* **Aim of the task**
In full and without deviation, write out the entries that follow.

Stored items:
--------------------------------
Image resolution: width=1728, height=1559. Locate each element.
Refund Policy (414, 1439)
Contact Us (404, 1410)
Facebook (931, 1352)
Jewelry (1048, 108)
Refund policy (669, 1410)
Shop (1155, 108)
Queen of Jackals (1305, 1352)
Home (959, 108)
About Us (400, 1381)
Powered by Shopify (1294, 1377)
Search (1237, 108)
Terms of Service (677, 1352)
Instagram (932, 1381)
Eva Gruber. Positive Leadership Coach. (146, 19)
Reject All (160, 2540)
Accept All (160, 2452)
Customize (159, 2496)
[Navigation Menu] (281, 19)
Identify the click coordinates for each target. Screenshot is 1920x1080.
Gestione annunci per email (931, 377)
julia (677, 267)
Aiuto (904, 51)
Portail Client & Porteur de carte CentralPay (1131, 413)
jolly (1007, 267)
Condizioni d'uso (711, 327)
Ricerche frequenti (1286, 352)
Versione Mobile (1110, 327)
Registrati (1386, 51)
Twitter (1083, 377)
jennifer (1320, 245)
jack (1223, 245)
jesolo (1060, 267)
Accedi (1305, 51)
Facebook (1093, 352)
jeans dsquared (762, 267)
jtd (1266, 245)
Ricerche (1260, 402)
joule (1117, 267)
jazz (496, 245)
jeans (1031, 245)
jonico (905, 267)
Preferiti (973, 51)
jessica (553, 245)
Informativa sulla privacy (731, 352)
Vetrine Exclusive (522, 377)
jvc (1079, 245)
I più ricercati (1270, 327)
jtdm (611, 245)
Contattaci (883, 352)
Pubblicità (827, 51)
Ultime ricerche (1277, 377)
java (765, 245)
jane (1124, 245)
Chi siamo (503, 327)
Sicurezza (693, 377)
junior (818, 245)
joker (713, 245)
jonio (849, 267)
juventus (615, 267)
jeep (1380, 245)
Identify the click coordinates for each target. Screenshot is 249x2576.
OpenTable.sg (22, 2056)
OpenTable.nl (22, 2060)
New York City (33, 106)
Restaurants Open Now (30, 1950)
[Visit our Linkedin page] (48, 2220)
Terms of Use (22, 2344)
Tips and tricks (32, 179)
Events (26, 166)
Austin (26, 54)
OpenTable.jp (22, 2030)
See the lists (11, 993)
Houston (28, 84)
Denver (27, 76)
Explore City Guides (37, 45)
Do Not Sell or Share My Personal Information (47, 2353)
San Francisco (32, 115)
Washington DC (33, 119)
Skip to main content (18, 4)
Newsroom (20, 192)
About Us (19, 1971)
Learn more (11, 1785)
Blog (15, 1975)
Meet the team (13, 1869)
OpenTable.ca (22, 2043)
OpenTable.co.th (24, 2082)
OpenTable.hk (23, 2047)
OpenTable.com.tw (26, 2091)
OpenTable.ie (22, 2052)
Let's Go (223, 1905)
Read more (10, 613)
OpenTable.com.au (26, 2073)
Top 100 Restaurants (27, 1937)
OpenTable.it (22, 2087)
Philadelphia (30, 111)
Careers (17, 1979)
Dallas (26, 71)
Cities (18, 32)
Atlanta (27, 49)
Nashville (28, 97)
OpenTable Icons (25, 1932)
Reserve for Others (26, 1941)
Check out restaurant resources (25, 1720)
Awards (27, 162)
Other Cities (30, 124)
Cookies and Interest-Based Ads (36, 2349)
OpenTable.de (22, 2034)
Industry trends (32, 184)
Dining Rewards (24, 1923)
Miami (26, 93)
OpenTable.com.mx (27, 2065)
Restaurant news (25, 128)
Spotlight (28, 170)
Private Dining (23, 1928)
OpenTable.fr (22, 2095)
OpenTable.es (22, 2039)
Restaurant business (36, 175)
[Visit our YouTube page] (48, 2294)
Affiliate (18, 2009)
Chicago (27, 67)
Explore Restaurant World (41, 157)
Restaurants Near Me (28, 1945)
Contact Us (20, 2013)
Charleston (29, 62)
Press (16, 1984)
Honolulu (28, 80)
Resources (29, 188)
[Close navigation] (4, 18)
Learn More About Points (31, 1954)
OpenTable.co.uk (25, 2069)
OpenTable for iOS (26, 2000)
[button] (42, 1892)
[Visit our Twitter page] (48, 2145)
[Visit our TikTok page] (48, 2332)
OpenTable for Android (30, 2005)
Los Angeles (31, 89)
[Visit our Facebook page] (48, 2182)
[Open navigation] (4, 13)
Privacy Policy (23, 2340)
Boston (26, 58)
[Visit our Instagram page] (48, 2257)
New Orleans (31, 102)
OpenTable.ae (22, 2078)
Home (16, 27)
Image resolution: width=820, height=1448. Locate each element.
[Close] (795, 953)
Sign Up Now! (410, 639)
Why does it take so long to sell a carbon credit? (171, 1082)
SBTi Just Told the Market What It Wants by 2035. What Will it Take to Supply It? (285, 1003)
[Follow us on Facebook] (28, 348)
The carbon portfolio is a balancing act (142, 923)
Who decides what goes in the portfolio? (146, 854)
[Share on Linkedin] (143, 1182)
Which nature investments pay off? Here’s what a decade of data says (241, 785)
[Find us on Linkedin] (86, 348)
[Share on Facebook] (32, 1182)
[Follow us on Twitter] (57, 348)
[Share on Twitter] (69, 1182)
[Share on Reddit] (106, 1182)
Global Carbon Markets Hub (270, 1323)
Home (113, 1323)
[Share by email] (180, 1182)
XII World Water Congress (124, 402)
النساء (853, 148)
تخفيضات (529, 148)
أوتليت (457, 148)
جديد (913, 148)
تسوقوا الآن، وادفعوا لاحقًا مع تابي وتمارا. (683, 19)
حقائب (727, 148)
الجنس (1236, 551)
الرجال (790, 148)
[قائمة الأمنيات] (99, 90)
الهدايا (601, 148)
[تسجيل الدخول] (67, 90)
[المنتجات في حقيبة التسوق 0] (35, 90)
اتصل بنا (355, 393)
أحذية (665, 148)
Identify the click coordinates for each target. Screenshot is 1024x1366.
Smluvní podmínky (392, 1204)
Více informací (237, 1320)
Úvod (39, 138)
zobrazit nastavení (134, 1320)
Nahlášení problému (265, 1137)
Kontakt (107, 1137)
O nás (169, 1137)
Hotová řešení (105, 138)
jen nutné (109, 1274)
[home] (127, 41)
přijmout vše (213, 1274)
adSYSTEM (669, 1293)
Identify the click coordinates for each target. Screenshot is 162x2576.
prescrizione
--------------------------------
* **Result of the task**
Image resolution: width=1728, height=1559. Locate each element.
Refund Policy (414, 1439)
Contact Us (404, 1410)
Facebook (931, 1352)
Jewelry (1048, 108)
Refund policy (669, 1410)
Shop (1155, 108)
Queen of Jackals (1305, 1352)
Home (959, 108)
About Us (400, 1381)
Powered by Shopify (1294, 1377)
Search (1237, 108)
Terms of Service (677, 1352)
Instagram (932, 1381)
Eva Gruber. Positive Leadership Coach. (146, 19)
Reject All (160, 2540)
Accept All (160, 2452)
Customize (159, 2496)
[Navigation Menu] (281, 19)
Identify the click coordinates for each target. Screenshot is 1920x1080.
Gestione annunci per email (931, 377)
julia (677, 267)
Aiuto (904, 51)
Portail Client & Porteur de carte CentralPay (1131, 413)
jolly (1007, 267)
Condizioni d'uso (711, 327)
Ricerche frequenti (1286, 352)
Versione Mobile (1110, 327)
Registrati (1386, 51)
Twitter (1083, 377)
jennifer (1320, 245)
jack (1223, 245)
jesolo (1060, 267)
Accedi (1305, 51)
Facebook (1093, 352)
jeans dsquared (762, 267)
jtd (1266, 245)
Ricerche (1260, 402)
joule (1117, 267)
jazz (496, 245)
jeans (1031, 245)
jonico (905, 267)
Preferiti (973, 51)
jessica (553, 245)
Informativa sulla privacy (731, 352)
Vetrine Exclusive (522, 377)
jvc (1079, 245)
I più ricercati (1270, 327)
jtdm (611, 245)
Contattaci (883, 352)
Pubblicità (827, 51)
Ultime ricerche (1277, 377)
java (765, 245)
jane (1124, 245)
Chi siamo (503, 327)
Sicurezza (693, 377)
junior (818, 245)
joker (713, 245)
jonio (849, 267)
juventus (615, 267)
jeep (1380, 245)
Identify the click coordinates for each target. Screenshot is 249x2576.
OpenTable.sg (22, 2056)
OpenTable.nl (22, 2060)
New York City (33, 106)
Restaurants Open Now (30, 1950)
[Visit our Linkedin page] (48, 2220)
Terms of Use (22, 2344)
Tips and tricks (32, 179)
Events (26, 166)
Austin (26, 54)
OpenTable.jp (22, 2030)
See the lists (11, 993)
Houston (28, 84)
Denver (27, 76)
Explore City Guides (37, 45)
Do Not Sell or Share My Personal Information (47, 2353)
San Francisco (32, 115)
Washington DC (33, 119)
Skip to main content (18, 4)
Newsroom (20, 192)
About Us (19, 1971)
Learn more (11, 1785)
Blog (15, 1975)
Meet the team (13, 1869)
OpenTable.ca (22, 2043)
OpenTable.co.th (24, 2082)
OpenTable.hk (23, 2047)
OpenTable.com.tw (26, 2091)
OpenTable.ie (22, 2052)
Let's Go (223, 1905)
Read more (10, 613)
OpenTable.com.au (26, 2073)
Top 100 Restaurants (27, 1937)
OpenTable.it (22, 2087)
Philadelphia (30, 111)
Careers (17, 1979)
Dallas (26, 71)
Cities (18, 32)
Atlanta (27, 49)
Nashville (28, 97)
OpenTable Icons (25, 1932)
Reserve for Others (26, 1941)
Check out restaurant resources (25, 1720)
Awards (27, 162)
Other Cities (30, 124)
Cookies and Interest-Based Ads (36, 2349)
OpenTable.de (22, 2034)
Industry trends (32, 184)
Dining Rewards (24, 1923)
Miami (26, 93)
OpenTable.com.mx (27, 2065)
Restaurant news (25, 128)
Spotlight (28, 170)
Private Dining (23, 1928)
OpenTable.fr (22, 2095)
OpenTable.es (22, 2039)
Restaurant business (36, 175)
[Visit our YouTube page] (48, 2294)
Affiliate (18, 2009)
Chicago (27, 67)
Explore Restaurant World (41, 157)
Restaurants Near Me (28, 1945)
Contact Us (20, 2013)
Charleston (29, 62)
Press (16, 1984)
Honolulu (28, 80)
Resources (29, 188)
[Close navigation] (4, 18)
Learn More About Points (31, 1954)
OpenTable.co.uk (25, 2069)
OpenTable for iOS (26, 2000)
[button] (42, 1892)
[Visit our Twitter page] (48, 2145)
[Visit our TikTok page] (48, 2332)
OpenTable for Android (30, 2005)
Los Angeles (31, 89)
[Visit our Facebook page] (48, 2182)
[Open navigation] (4, 13)
Privacy Policy (23, 2340)
Boston (26, 58)
[Visit our Instagram page] (48, 2257)
New Orleans (31, 102)
OpenTable.ae (22, 2078)
Home (16, 27)
Image resolution: width=820, height=1448. Locate each element.
[Close] (795, 953)
Sign Up Now! (410, 639)
Why does it take so long to sell a carbon credit? (171, 1082)
SBTi Just Told the Market What It Wants by 2035. What Will it Take to Supply It? (285, 1003)
[Follow us on Facebook] (28, 348)
The carbon portfolio is a balancing act (142, 923)
Who decides what goes in the portfolio? (146, 854)
[Share on Linkedin] (143, 1182)
Which nature investments pay off? Here’s what a decade of data says (241, 785)
[Find us on Linkedin] (86, 348)
[Share on Facebook] (32, 1182)
[Follow us on Twitter] (57, 348)
[Share on Twitter] (69, 1182)
[Share on Reddit] (106, 1182)
Global Carbon Markets Hub (270, 1323)
Home (113, 1323)
[Share by email] (180, 1182)
XII World Water Congress (124, 402)
النساء (853, 148)
تخفيضات (529, 148)
أوتليت (457, 148)
جديد (913, 148)
تسوقوا الآن، وادفعوا لاحقًا مع تابي وتمارا. (683, 19)
حقائب (727, 148)
الجنس (1236, 551)
الرجال (790, 148)
[قائمة الأمنيات] (99, 90)
الهدايا (601, 148)
[تسجيل الدخول] (67, 90)
[المنتجات في حقيبة التسوق 0] (35, 90)
اتصل بنا (355, 393)
أحذية (665, 148)
Identify the click coordinates for each target. Screenshot is 1024x1366.
Smluvní podmínky (392, 1204)
Více informací (237, 1320)
Úvod (39, 138)
zobrazit nastavení (134, 1320)
Nahlášení problému (265, 1137)
Kontakt (107, 1137)
O nás (169, 1137)
Hotová řešení (105, 138)
jen nutné (109, 1274)
[home] (127, 41)
přijmout vše (213, 1274)
adSYSTEM (669, 1293)
Identify the click coordinates for each target. Screenshot is 162x2576.
prescrizione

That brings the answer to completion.